For the over-subscribed High Holidays our temple rented the multi-seated White Plains County Center arena (later I saw the Harlem Globetrotters and the Lovin’ Spoonful play there). In 1964, with the presidential election weeks away, the rabbi used his Rosh Hashanah sermon to attack the Republican candidate, Barry Goldwater, and inveigh against the threat from the right wing—the eternal seedbed of anti-semitism. What was remarkable was that only one out of the many thousands in attendance walked out. In the election, the Texas Baptist Lyndon Johnson received some 90 percent of the Jewish vote (though Goldwater’s paternal grandfather was a Jew from Poland). Two years later, LBJ became the first US president to sell warplanes to the Israelis.*
Israel was both our own cause, a Jewish cause, and a moral cause, a universal cause. Like America. A land without people for a people without land. Like America. That was the gift we received in Sunday school—an extra country. For us there were two nations and best of all we didn’t have to choose between them. As Jews and Americans we enjoyed a double birthright and a double privilege.

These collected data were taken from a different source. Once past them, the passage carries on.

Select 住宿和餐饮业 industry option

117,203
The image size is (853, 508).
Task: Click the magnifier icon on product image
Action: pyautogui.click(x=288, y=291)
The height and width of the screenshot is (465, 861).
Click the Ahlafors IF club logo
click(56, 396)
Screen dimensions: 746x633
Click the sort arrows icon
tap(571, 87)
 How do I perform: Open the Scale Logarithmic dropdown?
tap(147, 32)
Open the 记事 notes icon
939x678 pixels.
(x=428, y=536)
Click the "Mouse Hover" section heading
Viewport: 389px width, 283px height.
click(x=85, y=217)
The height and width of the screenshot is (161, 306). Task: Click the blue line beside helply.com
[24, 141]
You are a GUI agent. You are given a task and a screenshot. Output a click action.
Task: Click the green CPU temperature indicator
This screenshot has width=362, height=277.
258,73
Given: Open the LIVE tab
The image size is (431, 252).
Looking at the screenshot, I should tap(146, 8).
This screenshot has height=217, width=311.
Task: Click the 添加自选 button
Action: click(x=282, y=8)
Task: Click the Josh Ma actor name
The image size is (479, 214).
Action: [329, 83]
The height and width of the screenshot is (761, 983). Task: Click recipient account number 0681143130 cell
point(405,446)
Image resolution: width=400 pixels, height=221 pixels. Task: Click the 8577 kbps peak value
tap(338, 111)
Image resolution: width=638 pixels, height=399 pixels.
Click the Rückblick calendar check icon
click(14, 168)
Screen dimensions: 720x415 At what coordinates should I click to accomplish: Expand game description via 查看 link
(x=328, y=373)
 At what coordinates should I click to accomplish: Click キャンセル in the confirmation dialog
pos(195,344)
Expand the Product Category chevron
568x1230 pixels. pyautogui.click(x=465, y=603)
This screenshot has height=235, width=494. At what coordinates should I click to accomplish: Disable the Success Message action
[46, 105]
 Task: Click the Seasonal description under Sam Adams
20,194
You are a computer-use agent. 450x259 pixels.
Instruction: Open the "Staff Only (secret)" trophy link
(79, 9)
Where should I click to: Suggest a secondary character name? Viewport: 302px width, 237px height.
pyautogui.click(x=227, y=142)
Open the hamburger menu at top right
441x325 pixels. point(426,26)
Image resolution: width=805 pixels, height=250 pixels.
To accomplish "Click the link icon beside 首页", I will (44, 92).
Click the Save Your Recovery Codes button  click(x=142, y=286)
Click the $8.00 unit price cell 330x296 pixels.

“And I will make of thee a great nation,” the Lord promised Abraham, “And I will bless them that bless thee and curse them that curse thee.” The coming home of the Jews to the land of our forefathers completed the epic saga stretching back to Genesis and ensured it ended with a huge upswing in mood: from near-annihilation in the holocaust to the pride of statehood in a few short years. We took this outcome less as a sign of the divine inspiration of the ancient prophets than as another manifestation of the order and justice that generally prevailed in our world. It was a testament to progress and the Jewish mastery of progress. Thanks to America and Israel, the Jews were safe at last. Thanks to America and Israel, we all had two homelands. We could visit Israel and work on a kibbutz, which was like a grown-up summer camp. We were taught to revere Ben Gurion and his heir, the Jewish-American farm girl Golda Meir. In our Sunday school textbooks the Israelis looked like us: white, youthful, healthy—American teenagers with Hebrew names. And the country they were building looked familiar, with modern buildings and girls in jeans. These were Jews who read books but also drove tractors and tanks.
As always, the Jews had enemies. Israel was menaced by “Arabs” (not “Palestinians,” a word never uttered in our synagogue). They were exotically attired bedouin—people who did not have or want a home. In our Sunday school texts, they appeared swarthy, coarse, ignorant, duplicitous. These descendants of Pharaoh and the Philistines seemed curiously ungrateful and irrational. For no reason at all they hated us. We watched the movie Exodus, with Paul Newman as Palmach commando Ari Ben Canaan. It was the story of Chanukkah all over again: the Maccabees defying the ruthless might of the Syrians.